I saw Conder’s illustration on Bikernet for our joke page in Hot Bike and really liked it… Even more than I like Spam… Do they use real pork in Spam?

–Krylon John
Hot Bike, Street Chopper and Hot Rod Bikes Contributor

See logos on homepage, if you would like a subscription deal.–Bandit

Bikernet Numbers

Last month our number soared again to 269,000 unique users and 474,000 visits. We were astounded. Check the big guy’s numbers below.

The latest for some Primedia sites are:
Sportrider.com: 230,000 UV/month – 1 million + PV/months
Motorcyclecruiser.com: 220,000 UV/month – 500,000+ PV/month
Motorcyclistonline.com: 180,000 UV/month – 500,000+ PV/month
3 American Motorcycle sites combined: 85,000 UV/month – 300,000+ PV Month

nationwide banner

Broke is Broke

A little old lady answered a knock on the door one day, only to be confronted by a well-dressed young man carrying a vacuum cleaner.

” Good morning, ” said the young man. “If I could take a couple of minutes of your time, I would like to demonstrate the very latest in high-powered vacuum cleaners. ”

“Go away!” said the old lady. “I haven’t got any money!” and she proceeded to close the door.

Quick as a flash, the young man wedged his foot in the door and pushed wide open.

“Don’t be too hasty!” he said. “Not until you have at least seen my demonstration.” And with that, he emptied a bucket of horse manure onto her hallway carpet.

“If this vacuum cleaner does not remove all traces of this horse manure from your carpet, Madam, I will personally eat the remainder.”>

The old lady stepped back and said, “Well I hope you’ve got a damned good appetite, because they cut off my electricity this morning.”

–from Vern H.

tampon joke - skooter

Drug Producers Traveling To Gather Ingredients

OWENSBORO, Ky. – A pair of Kentuckians looking to get ingredients for methamphetamine traveled to Atlanta, where they bought nearly 7,000 pills containing pseudoephedrine from a wholesaler, court documents said.

Now Dennis B. Cartwright, 51, and Vanessa Lynn Jennings, 25, are facing charges of criminal attempt to manufacture methamphetamine and unlawful possession of a methamphetamine precursor.

Police in Kentucky have found that since stricter laws regulating meth ingredients were passed, more and more people are traveling outside the state to gather ingredients to make the drug that has become an epidemic in rural western Kentucky.

Sgt.
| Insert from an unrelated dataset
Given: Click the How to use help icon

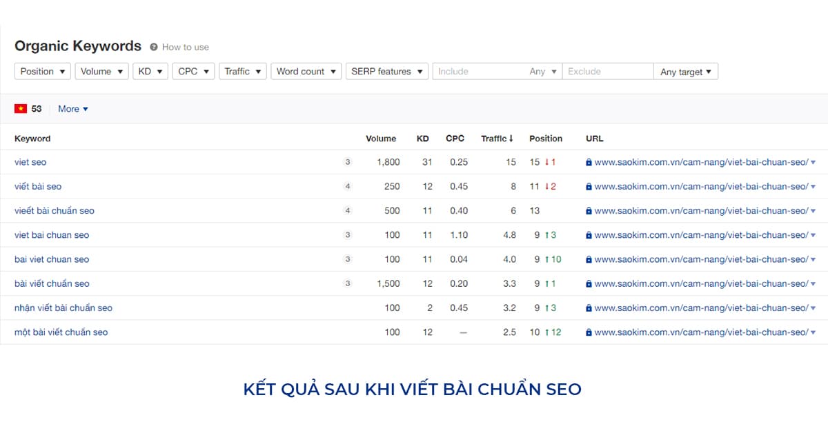Looking at the screenshot, I should click(x=153, y=47).
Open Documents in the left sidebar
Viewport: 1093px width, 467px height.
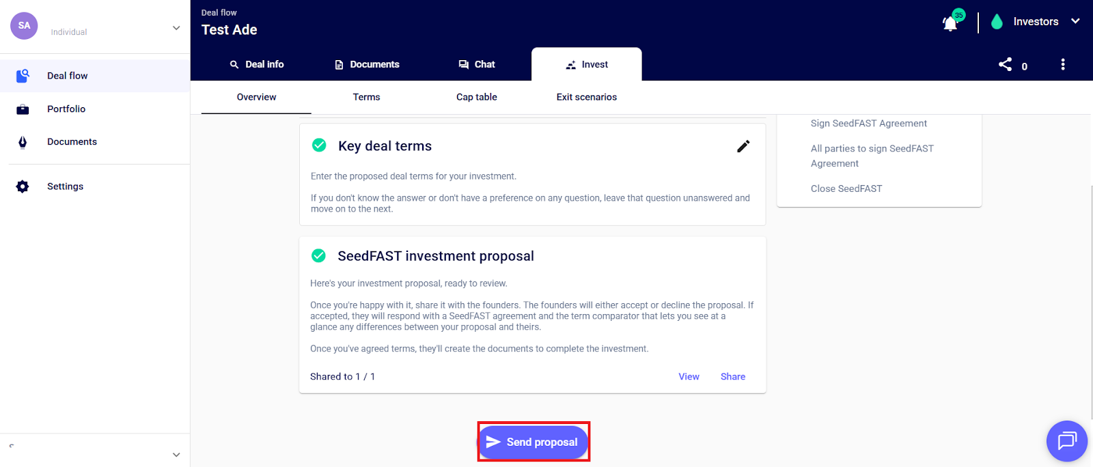tap(72, 142)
Brock Peterson, supervisor of the Owensboro Police Department’s street crimes unit, said the ability of meth cookers to obtain pseudoephedrine from nearby states is a significant problem.

“Basically, because other states don’t have the methamphetamine problem we have, they don’t know,” Peterson said. “It’s an ongoing battle.”

Last year, nearly 300 meth labs were seized in Kentucky while 17 labs were seized in Georgia, according to Drug Enforcement Administration statistics.

Georgia’s not the only state where users travel to get ingredients.

“We’ll find receipts after transactions where people will make a circuit through southern Indiana,” Daviess County Sheriff Keith Cain said.

Information from: Owensboro Messenger-Inquirer,

–from Rogue

bob t. old photo
Old shot from Bob T.

A SUNDAY WRAP–Let’s knock-off, take a ride, find a girl, have a margarita, somethin’. I’m wrappin’ up my first issue of Hot Bike, and it’s been a bear. We had a project dropped into the middle of the production schedule called the Hot Bike Poster Book. It’s a magazine packed with 20 Hot posters of wild rides, OCC and Jay Leno Bikes, Build-Off winners and hot models aboard the finest bikes in the industry. It will hit the stands in about a month. Watch for it.

So that put us behind the 5-Ball, but we pulled it off. For the first time in 7 years Hot Bike will have a girl or two gracing the pages, gutsy articles and everything we could find out about fuel injection upgrades. It’s the March issue, and we’ll seal the deal on this puppy this week.

Now, I have to battle the bean counters over budgets, write cover blurbs, finish that exhaust pipe tech and decide the order in which to place the articles in the March issue of Hot Bike. Hang on.